Sarah Knafo signe une percée spectaculaire dans le dernier baromètre politique Verian pour Le Figaro Magazine. Avec une côte d’avenir désormais établie à 18 %, l’eurodéputée Reconquête enregistre la plus forte hausse de l’ensemble des personnalités politiques testées, gagnant trois points en un mois. En un temps record, elle se hisse à la 12e place du classement, devançant des figures installées comme Jean-Luc Mélenchon, Rachida Dati ou François Hollande, dans un contexte pourtant globalement défavorable à de nombreux leaders nationaux.

Cette progression tranche avec la dynamique observée chez d’autres responsables politiques majeurs, dont plusieurs enregistrent un recul notable. Marine Le Pen, Jordan Bardella ou encore Marion Maréchal voient leur cote fléchir, tandis que Sarah Knafo apparaît comme l’une des rares figures à capter une attente nouvelle dans l’opinion. Le phénomène se confirme également dans un autre indicateur clé : selon un récent sondage IFOP sur le souhait de candidature en 2027, elle enregistre là encore la plus forte hausse, avec cinq points supplémentaires, atteignant 18 % d’opinions favorables à une candidature présidentielle.

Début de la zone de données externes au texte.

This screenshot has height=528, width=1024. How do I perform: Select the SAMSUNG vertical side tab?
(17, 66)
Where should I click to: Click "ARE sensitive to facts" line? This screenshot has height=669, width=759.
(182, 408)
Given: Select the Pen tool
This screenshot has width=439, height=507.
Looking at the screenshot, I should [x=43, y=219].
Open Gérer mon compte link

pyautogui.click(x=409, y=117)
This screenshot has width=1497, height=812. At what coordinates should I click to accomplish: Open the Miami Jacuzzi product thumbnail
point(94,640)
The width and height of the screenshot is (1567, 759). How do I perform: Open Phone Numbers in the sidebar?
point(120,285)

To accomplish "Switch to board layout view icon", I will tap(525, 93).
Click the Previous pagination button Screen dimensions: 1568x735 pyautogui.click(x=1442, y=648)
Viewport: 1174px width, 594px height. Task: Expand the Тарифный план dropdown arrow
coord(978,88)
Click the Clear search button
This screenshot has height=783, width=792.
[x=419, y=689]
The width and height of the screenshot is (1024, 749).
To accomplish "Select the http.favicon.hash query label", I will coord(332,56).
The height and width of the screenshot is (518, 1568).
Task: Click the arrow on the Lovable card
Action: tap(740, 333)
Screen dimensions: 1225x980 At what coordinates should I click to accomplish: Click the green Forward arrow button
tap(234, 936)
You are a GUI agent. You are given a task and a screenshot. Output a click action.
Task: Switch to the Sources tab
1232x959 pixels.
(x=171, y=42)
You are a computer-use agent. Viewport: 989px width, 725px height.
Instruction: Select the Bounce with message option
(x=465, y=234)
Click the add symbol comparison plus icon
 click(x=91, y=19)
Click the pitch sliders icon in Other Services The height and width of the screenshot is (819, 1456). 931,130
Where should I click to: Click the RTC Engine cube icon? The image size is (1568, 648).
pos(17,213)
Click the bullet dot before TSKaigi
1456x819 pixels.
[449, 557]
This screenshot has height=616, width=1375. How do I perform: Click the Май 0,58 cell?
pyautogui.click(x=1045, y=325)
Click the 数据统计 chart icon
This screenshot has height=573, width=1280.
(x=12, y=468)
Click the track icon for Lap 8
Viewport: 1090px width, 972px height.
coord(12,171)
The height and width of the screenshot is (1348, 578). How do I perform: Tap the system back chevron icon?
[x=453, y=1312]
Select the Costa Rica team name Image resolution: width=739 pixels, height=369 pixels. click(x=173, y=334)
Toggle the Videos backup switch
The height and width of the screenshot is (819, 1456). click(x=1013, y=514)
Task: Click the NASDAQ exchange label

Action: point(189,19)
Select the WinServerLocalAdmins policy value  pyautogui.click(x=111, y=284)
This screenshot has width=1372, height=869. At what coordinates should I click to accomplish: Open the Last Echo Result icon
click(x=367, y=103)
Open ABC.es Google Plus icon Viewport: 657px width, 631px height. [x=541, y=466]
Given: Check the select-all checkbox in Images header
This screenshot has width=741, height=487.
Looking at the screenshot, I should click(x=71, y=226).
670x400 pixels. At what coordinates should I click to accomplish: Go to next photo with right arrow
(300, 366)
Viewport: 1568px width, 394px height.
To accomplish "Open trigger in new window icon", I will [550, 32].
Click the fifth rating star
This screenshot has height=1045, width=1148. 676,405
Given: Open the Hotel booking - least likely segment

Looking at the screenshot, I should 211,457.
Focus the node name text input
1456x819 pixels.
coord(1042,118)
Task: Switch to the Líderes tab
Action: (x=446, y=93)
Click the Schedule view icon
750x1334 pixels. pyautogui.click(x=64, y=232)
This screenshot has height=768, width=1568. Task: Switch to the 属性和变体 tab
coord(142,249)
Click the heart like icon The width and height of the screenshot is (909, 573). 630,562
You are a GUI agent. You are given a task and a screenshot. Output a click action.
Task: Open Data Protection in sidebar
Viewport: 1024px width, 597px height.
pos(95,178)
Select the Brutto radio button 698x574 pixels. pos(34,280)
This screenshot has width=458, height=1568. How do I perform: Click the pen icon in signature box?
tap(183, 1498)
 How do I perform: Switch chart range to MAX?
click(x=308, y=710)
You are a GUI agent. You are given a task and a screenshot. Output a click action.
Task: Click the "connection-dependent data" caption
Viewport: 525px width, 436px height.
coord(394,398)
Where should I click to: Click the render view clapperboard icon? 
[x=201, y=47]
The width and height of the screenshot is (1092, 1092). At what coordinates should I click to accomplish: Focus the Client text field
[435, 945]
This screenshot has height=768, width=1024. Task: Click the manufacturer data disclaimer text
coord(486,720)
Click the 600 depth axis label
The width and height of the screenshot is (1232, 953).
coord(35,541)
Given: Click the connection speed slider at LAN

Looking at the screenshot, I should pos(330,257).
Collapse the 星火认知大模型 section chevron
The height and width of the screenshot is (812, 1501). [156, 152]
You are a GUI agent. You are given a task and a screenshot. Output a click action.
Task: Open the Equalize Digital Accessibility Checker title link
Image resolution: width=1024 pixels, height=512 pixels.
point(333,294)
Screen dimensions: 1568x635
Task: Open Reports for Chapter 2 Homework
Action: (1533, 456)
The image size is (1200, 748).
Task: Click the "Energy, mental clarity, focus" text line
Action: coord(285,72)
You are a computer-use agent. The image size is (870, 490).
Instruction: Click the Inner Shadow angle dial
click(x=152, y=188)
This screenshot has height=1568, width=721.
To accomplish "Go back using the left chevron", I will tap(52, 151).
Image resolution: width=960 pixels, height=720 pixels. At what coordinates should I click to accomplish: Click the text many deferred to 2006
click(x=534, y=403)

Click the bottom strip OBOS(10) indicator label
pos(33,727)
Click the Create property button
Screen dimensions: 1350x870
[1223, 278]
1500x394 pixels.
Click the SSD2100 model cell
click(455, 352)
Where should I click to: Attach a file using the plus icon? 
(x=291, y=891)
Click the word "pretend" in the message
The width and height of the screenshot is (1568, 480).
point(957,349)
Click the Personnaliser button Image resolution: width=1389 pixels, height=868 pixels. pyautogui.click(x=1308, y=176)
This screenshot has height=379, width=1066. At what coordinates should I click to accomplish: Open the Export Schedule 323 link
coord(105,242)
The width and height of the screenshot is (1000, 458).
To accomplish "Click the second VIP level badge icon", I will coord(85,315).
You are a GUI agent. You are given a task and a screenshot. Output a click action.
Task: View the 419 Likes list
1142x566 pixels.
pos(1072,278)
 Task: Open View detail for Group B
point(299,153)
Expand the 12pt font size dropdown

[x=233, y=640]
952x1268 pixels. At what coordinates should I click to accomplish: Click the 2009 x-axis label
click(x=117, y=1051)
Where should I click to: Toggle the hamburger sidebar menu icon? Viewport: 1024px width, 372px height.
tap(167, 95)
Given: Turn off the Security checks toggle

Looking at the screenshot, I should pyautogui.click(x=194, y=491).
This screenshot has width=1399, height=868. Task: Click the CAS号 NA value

Cette dynamique s’explique en partie par une exposition médiatique particulièrement efficace. Le passage de Sarah Knafo mercredi 10 décembre dans l’émission de Pascal Praud sur CNEWS a marqué les esprits, tant par le contenu que par l’audience. L’émission a franchi le cap symbolique du million de téléspectateurs, culminant à plus de 1,24 million, écrasant la concurrence sur la tranche horaire. Une performance rare qui confirme l’attractivité du personnage et de son discours auprès d’un public de plus en plus large.

Profitant de cette exposition, l’eurodéputée a livré un plaidoyer offensif sur la gestion de l’audiovisuel public, appelant à sa privatisation et dénonçant ce qu’elle décrit comme une dérive budgétaire déconnectée des priorités des Français. Un discours clivant, assumé, mais qui semble rencontrer un écho certain, à en juger par les réactions et la couverture médiatique qui ont suivi.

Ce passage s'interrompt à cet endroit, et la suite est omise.